However, different from OBN data (i.e., acquired with multi-sensor receivers placed on the seafloor), in streamer data (i.e., acquired using multi-component receivers towed in streamers), up-going (primaries) and down-going (ghosts) are heavily mixed. Therefore, the az signal extracted (de-noised) from streamer data using p as a reference (i.e., under the assumption of energy cancellation in pressure data due to coincidence of up-going and down-going waves) is distorted.

Accordingly, it is desirable to develop noise attenuation methods usable for processing streamer data that avoid the drawbacks and overcome the limitations of conventional methods.

SUMMARY

Noise attenuation methods usable for processing streamer data (i.e., data acquired by multi-sensors towed by streamers, including pressure data and 3D acceleration or velocity data) convert pressure data to equivalent acceleration or velocity data. In the equivalent data, the desired (primary) signal has the same polarity and substantially similar amplitude as the primary signal included in the sensor-acquired data. Therefore the equivalent data and the sensor-acquired data are de-noised cooperatively.

According to an embodiment, there is a noise attenuation method. The method includes obtaining seismic data including pressure data and sensor-acquired acceleration or sensor-acquired velocity data as acquired simultaneously by multi-component sensors in streamers. The method further includes converting the pressure data into equivalent acceleration data. The method also includes de-noising the sensor-acquired acceleration or the sensor-acquired velocity data using the equivalent acceleration data.

According to another embodiment there is a data processing apparatus including an interface and a data processing unit. The interface is configured to obtain seismic data including pressure data and sensor-acquired acceleration or sensor-acquired velocity data as acquired simultaneously by multi-component sensors in streamers. The data processing unit is configured to convert the pressure data into equivalent acceleration data, and to de-noise the sensor-acquired acceleration or the sensor-acquired velocity data using the equivalent acceleration data.
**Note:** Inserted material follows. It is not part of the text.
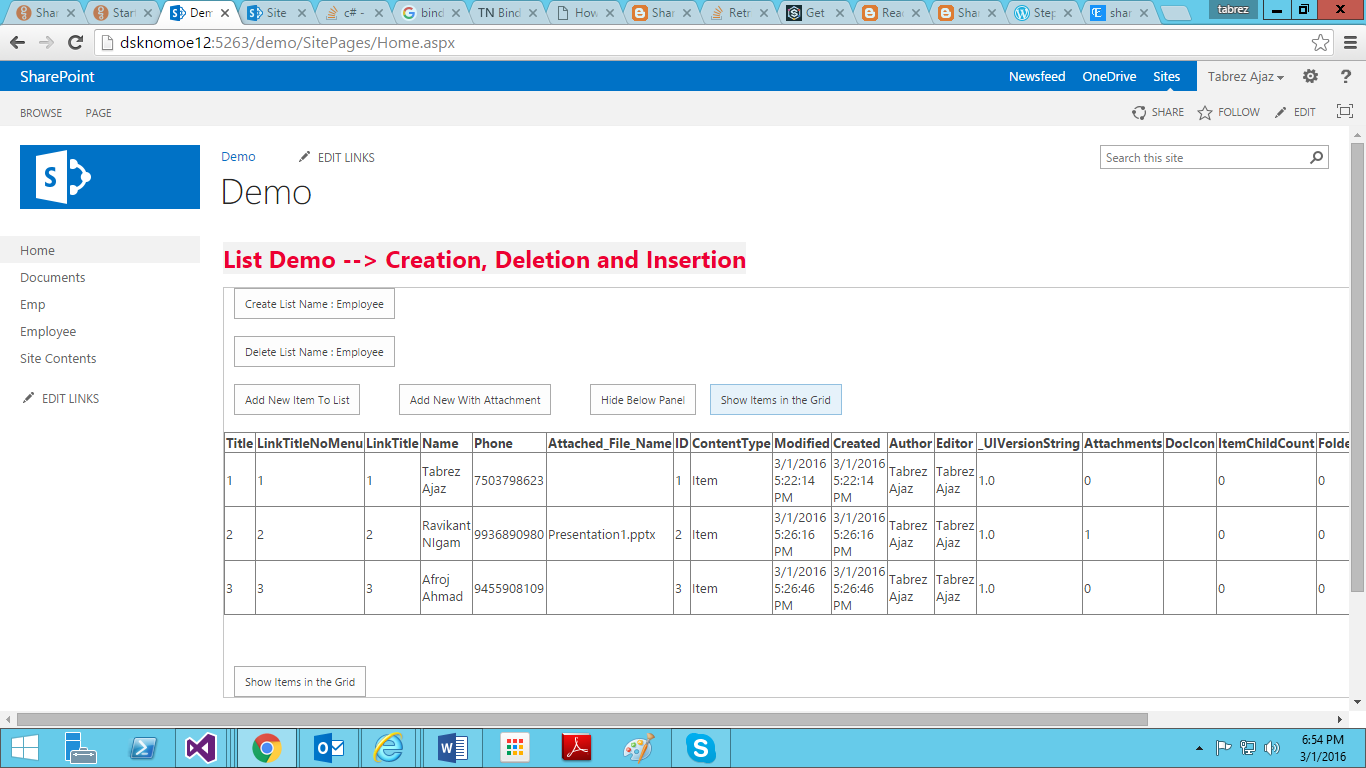Click FOLLOW to follow the site

1228,112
According to yet another embodiment, there is computer readable recording medium (1006) non-transitorily storing executable codes which, when executed on a computer make the computer perform a noise attenuation method. The method includes obtaining seismic data including pressure data and sensor-acquired acceleration or sensor-acquired velocity data as acquired simultaneously by multi-component sensors in streamers. The method further includes converting the pressure data into equivalent acceleration data. The method also includes de-noising the sensor-acquired acceleration or the sensor-acquired velocity data using the equivalent acceleration data.

BRIEF DESCRIPTION OF THE DRAWINGS

The accompanying drawings, which are incorporated in and constitute a part of the specification, illustrate one or more embodiments and, together with the description, explain these embodiments. In the drawings:

FIG. 1 is a flow diagram of a noise attenuation method, according to an embodiment;

FIG. 2 illustrates a shot gather of equivalent az data obtained from pressure data according to an embodiment;

FIG. 3 illustrates the corresponding sensor-acquired az data;

FIG. 4 illustrates the de-noised sensor-acquired az data according to an embodiment;

FIG. 5 illustrates the removed noise;

FIG. 6 is a graph illustrating spectra of sensor-acquired az data before de-noising and after de-noising according to an embodiment;

FIG. 7 illustrates a shot gather of equivalent ay data obtained from pressure data according to an embodiment;

FIG. 8 illustrates the corresponding sensor-acquired ay data;

FIG. 9 illustrates the de-noised sensor-acquired ay data according to an embodiment; and

FIG. 10 is a schematic diagram of a data-processing apparatus according to an embodiment.

DETAILED DESCRIPTION

The following description of the exemplary embodiments refers to the accompanying drawings. The same reference numbers in different drawings identify the same or similar elements. The following detailed description does not limit the invention. Instead, the scope of the invention is defined by the appended claims. The following embodiments are discussed with regard to marine seismic data processing. However, similar embodiments may be used for land data processing, when data is acquired using buried multi-sensor receivers (e.g., co-denoise may be carried out among different components of geophones).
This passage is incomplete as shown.